Task objective |
In the listing, copy out the stretch from the line containing "Choose resolution for" through the end, changing "configuration file" to "settings file" and keeping everything else the same.

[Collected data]
---

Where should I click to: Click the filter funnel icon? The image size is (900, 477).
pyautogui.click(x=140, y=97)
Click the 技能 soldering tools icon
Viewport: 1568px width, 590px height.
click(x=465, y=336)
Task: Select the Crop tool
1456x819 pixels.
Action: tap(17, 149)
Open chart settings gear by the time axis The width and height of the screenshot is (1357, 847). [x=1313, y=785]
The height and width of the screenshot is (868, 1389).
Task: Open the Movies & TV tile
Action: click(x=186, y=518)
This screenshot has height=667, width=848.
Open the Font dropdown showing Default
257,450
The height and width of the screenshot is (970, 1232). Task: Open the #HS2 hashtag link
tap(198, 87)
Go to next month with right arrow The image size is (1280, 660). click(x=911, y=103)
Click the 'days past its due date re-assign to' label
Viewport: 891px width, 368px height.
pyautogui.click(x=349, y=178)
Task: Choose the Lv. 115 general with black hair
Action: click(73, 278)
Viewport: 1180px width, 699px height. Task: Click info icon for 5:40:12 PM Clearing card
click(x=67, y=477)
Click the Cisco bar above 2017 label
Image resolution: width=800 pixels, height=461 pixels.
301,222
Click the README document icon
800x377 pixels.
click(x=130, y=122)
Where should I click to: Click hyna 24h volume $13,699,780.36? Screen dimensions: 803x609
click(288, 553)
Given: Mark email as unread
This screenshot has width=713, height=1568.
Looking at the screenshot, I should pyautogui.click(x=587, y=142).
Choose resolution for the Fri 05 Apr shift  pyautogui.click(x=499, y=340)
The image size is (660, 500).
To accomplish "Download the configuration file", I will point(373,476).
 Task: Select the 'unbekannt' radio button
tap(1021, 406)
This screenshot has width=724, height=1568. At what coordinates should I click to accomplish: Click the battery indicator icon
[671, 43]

---

Exercise response |
Choose resolution for the Fri 05 Apr shift  pyautogui.click(x=499, y=340)
The image size is (660, 500).
To accomplish "Download the settings file", I will point(373,476).
 Task: Select the 'unbekannt' radio button
tap(1021, 406)
This screenshot has width=724, height=1568. At what coordinates should I click to accomplish: Click the battery indicator icon
[671, 43]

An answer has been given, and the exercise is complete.